The effects of bathymetry on the long-term carbon cycle and CCD
成果类型:
Article
署名作者:
Bogumil, Matthew; Mittal, Tushar; Lithgow-Bertelloni, Carolina
署名单位:
University of California System; University of California Los Angeles; Pennsylvania Commonwealth System of Higher Education (PCSHE); Pennsylvania State University; Pennsylvania State University - University Park
刊物名称:
PROCEEDINGS OF THE NATIONAL ACADEMY OF SCIENCES OF THE UNITED STATES OF AMERICA
ISSN/ISSBN:
0027-9544
DOI:
10.1073/pnas.2400232121
发表日期:
2024-05-21
关键词:
evolution
ocean
SYSTEM
atmosphere
dioxide
release
摘要:
The shape of the ocean floor (bathymetry) and the overlaying sediments provide the largest carbon sink throughout Earth's history, supporting similar to one to two orders of magnitude more carbon storage than the oceans and atmosphere combined.
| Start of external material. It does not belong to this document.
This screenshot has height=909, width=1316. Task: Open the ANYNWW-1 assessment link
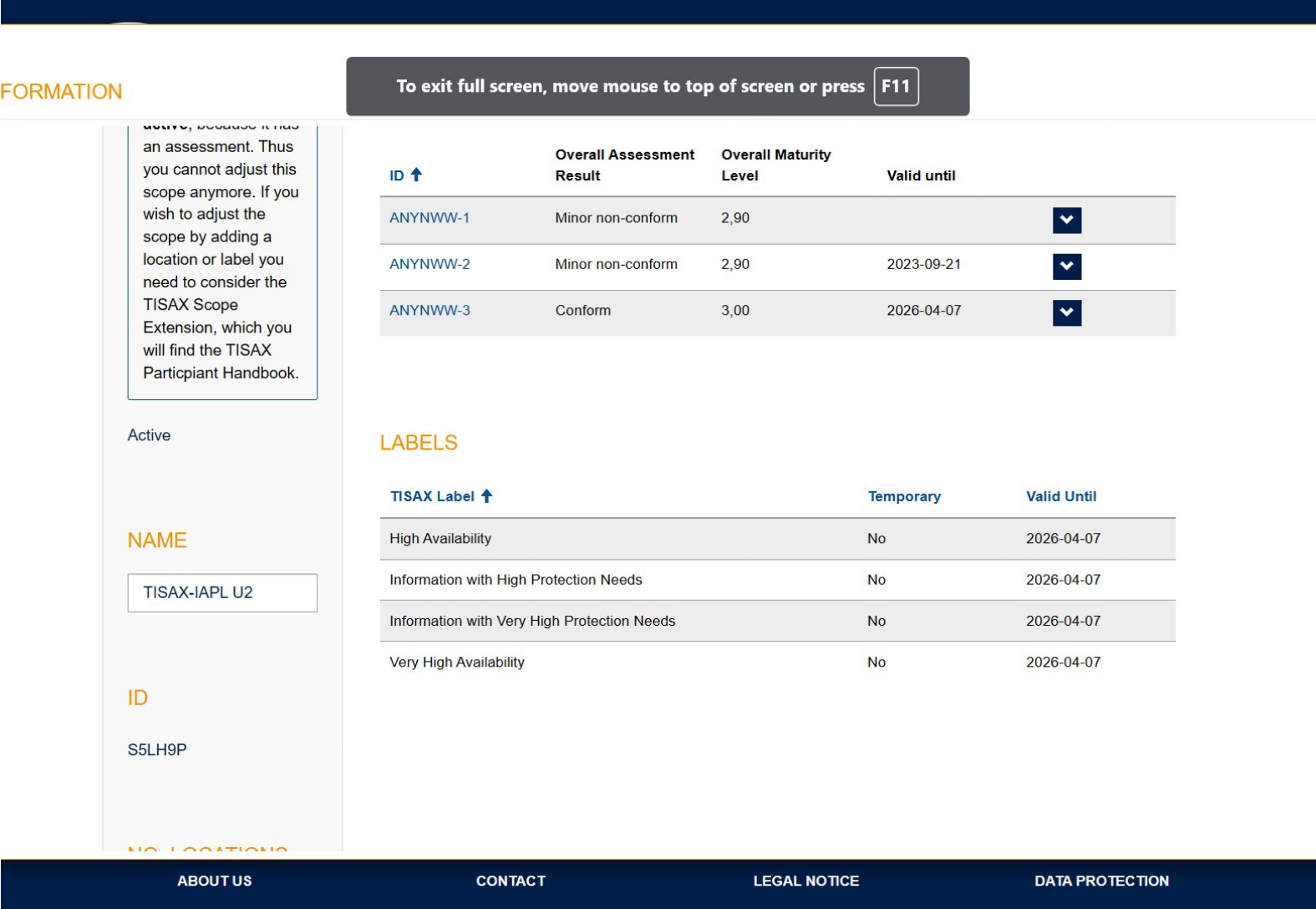point(429,218)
While accumulation and erosion of these sediments are bathymetry dependent (e.g., due to pressure, temperature, salinity, ion concentration, and available productivity), no systemic study has quantified how global and basin scale bathymetry, controlled by the evolution of tectonics and mantle convection, affects the long-term carbon cycle. We reconstruct bathymetry spanning the last 80 Myr to describe steady-state changes in ocean chemistry within the Earth system model LOSCAR. We find that both bathymetry reconstructions and representative synthetic tests show that ocean alkalinity, calcite saturation state, and the carbonate compensation depth (CCD) are strongly dependent on changes in shallow bathymetry (ocean floor <= 600 m) and on the distribution of the deep marine regions (>1,000 m). Limiting Cenozoic evolution to bathymetry alone leads to predicted CCD variations spanning 500 m, 33 to 50% of the total observed variations in the paleoproxy records. Our results suggest that neglecting bathymetric changes leads to significant misattribution to uncertain carbon cycle parameters (e.g., atmospheric CO2 and water column temperature) and processes (e.g., biological pump efficiency and silicate-carbonate riverine flux). To illustrate this point, we use our updated bathymetry for an Early Paleogene C cycle case study. We obtain carbonate riverine flux estimates that suggest a reversal of the weathering trend with respect to present-day, contrasting with previous studies, but consistent with proxy records and tectonic reconstructions.